Emma Raducanu celebrates after defeating Belinda Bencic in the U.S. Open quarter-finals, in New York, on Sept. 8.Al Bello/Getty Images
British teenager Emma Raducanu produced yet another exquisite performance to become the first qualifier to reach the U.S. Open semi-finals on Wednesday, defeating Olympic champion Belinda Bencic 6-3 6-4 on Arthur Ashe Stadium.
Down an early break, the Briton recovered swiftly to win four straight games to close out the first set in which she had seven forehand winners and three aces.
Like Raducanu, Bencic had reached the last eight without dropping a set in Flushing Meadows but on Wednesday she struggled with her first serve and misfired a pair of costly double faults in the opening set.
Raducanu maintained her momentum in the second set, fending off three break points in the second game.
A frustrated Bencic handed Raducanu a break with a double fault in the fifth game and her frustration boiled over as the match progressed, with the Swiss smacking her racket to the ground.
Down 0-30 in her final two service games, Raducanu kept her nerve on both occasions and soaked up the cheers of the New York crowd after triumphing in a nine-shot rally on the final point.
“Playing Belinda – she’s such a great opponent,” Raducanu said. “Her ball speed definitely caught me off guard because she hits the ball so hard.”
The 18-year-old, who reached the Wimbledon fourth round on her Grand Slam debut just two months ago, has so far won all 16 sets she has played from qualifying through to the semi-finals.
She is the second teenager to make an impact in the women’s draw this week as 19-year-old Canadian Leylah Fernandez has also reached the last four.
“To have so many young players here doing so well just shows how strong the next generation is,” added Raducanu, who delighted a number of young fans by taking selfies with them before she walked off court.
“Everyone is on their trajectory. I’m just here taking care of what I can control, and it’s my own journey at the end of the day.”
Djokovic beats No. 6 seed Matteo Berrettini in four sets
Never fazed, rarely flummoxed, Novak Djokovic is so collected in best-of-five-set matches even when falling behind, as he has done repeatedly at the U.S. Open.
No opponent, or the prospect of what’s at stake, has been too much to handle. Not yet, anyway. And now he’s two wins away from the first calendar-year Grand Slam in men’s tennis since 1969, along with a men’s-record 21st major championship overall.

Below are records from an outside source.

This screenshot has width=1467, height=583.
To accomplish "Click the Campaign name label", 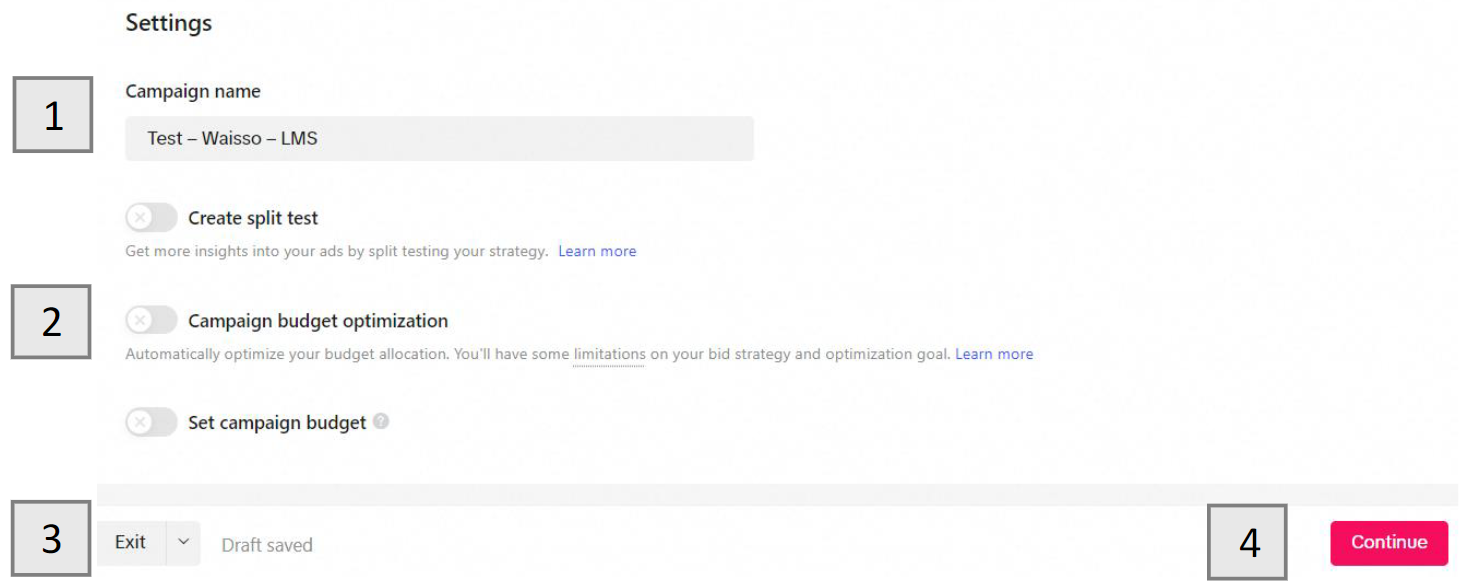I will 193,91.
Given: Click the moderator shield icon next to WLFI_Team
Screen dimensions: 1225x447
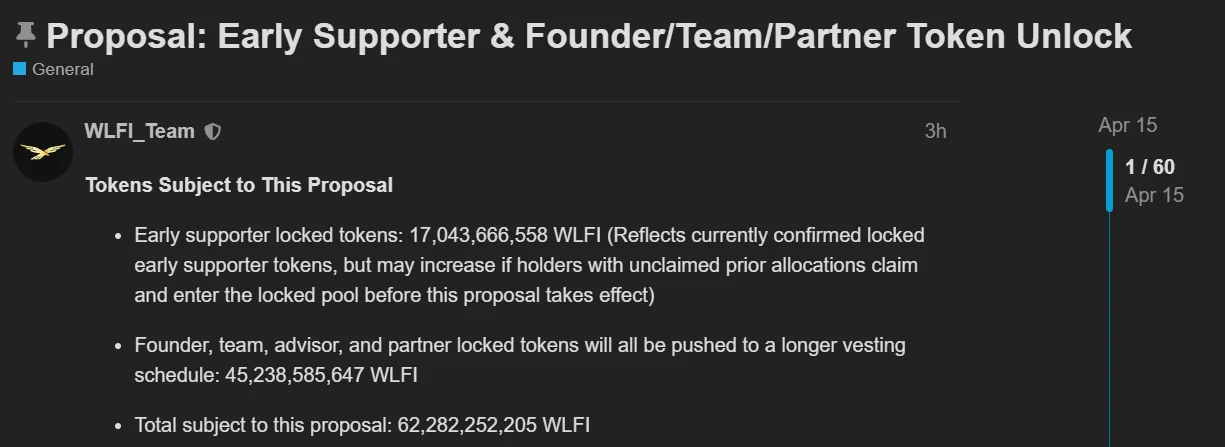Looking at the screenshot, I should tap(212, 131).
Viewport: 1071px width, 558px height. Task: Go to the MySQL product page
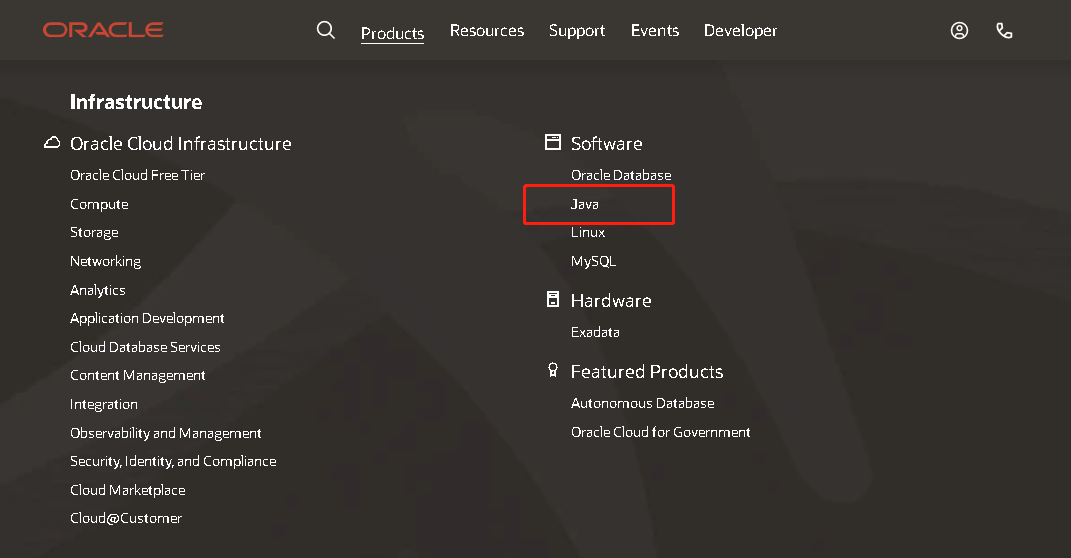tap(593, 261)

Djokovic ceded the opening set for the third consecutive match at Flushing Meadows – and ninth time at a major in 2021 – but again it didn’t matter, because he quickly corrected his strokes and beat No. 6 seed Matteo Berrettini 5-7, 6-2, 6-2, 6-3 in a quarter-final that began Wednesday night and concluded after midnight Thursday.
As he came back, his eyes squarely on his end goals, Djokovic found every angle, thwarted every big Berrettini shot and was so locked in he dove and dropped his racket during one exchange yet scrambled, rose and reinserted himself in the point. He lost it, but the message to his foe was unmistakable, essentially amounting to, “I will do whatever it takes.”

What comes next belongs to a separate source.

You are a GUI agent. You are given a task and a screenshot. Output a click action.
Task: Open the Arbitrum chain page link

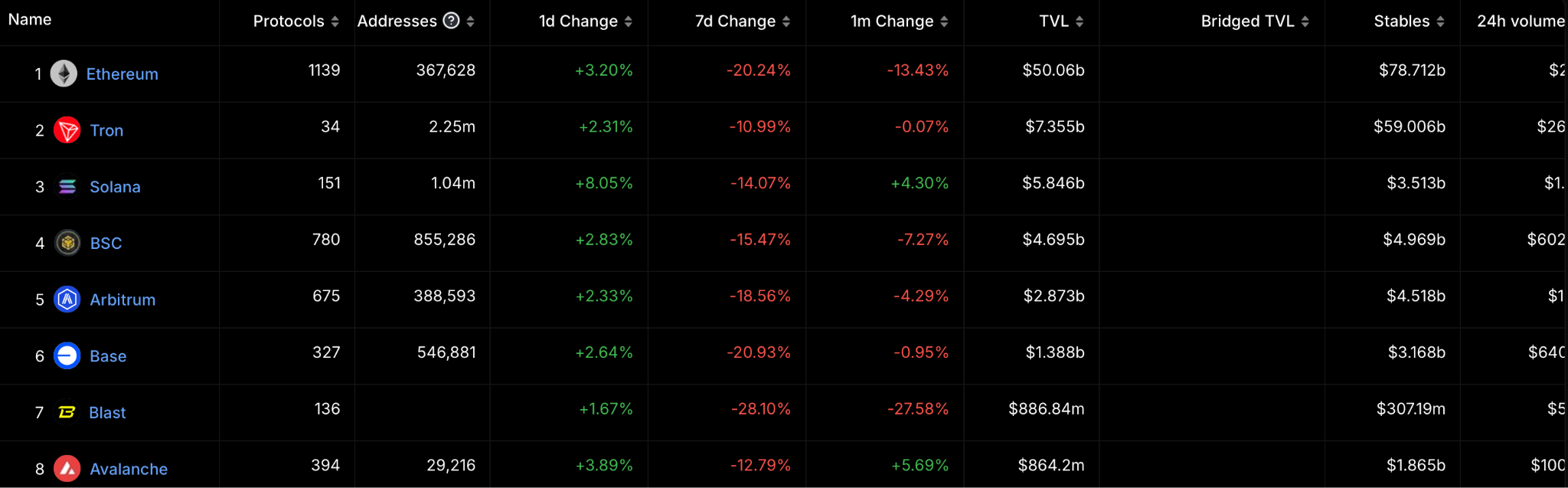[122, 300]
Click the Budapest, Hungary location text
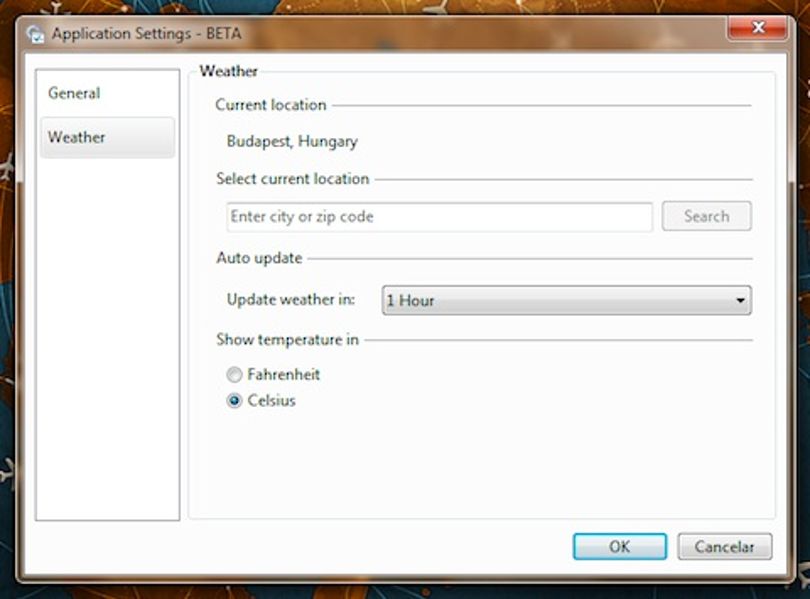This screenshot has height=599, width=810. click(292, 141)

After 17 unforced errors in the first set, Djokovic made a total of 11 the rest of the way.
When Berrettini made one last stand, holding a break point while trailing 4-2 in the third set, Djokovic steadied himself. He let Berrettini put a backhand into the net, then conjured up a 121 mph ace and a forehand winner down the line to hold, then pointed his right index finger to his ear – one of many gestures asking the 20,299 in the Arthur Ashe Stadium stands for noise.
Four minutes later, that set was his. And 42 minutes later, the match was.
Djokovic is 26-0 in major tournaments this season, including trophies on the Australian Open’s hard courts in February, the French Open’s clay courts in June and Wimbledon’s grass courts in July. He beat Berrettini in the final at the All England Club.
Djokovic has added five victories on the U.S. Open’s hard courts and will face 2020 runner-up Alexander Zverev in Friday’s semi-finals. If Djokovic can win that match and Sunday’s final, he will join Don Budge (1938) and Rod Laver (1962 and 1969) as the only men to claim all four major tennis singles trophies in one season. (Three women have done it, most recently Steffi Graf in 1988; Serena Williams’ bid in 2015 ended in the U.S. Open semi-finals).
One more Slam title also will break the career mark Djokovic currently shares with rivals Roger Federer and Rafael Nadal.
Zverev goes into the semi-finals on a 16-match winning streak, including a 1-6, 6-3, 6-1 semi-final triumph against Djokovic en route to the gold medal at the Tokyo Olympics.
The No. 4-seeded Zverev, a 24-year-old German, advanced to the semi-finals in New York on Wednesday afternoon by beating Lloyd Harris 7-6 (6), 6-3, 6-4.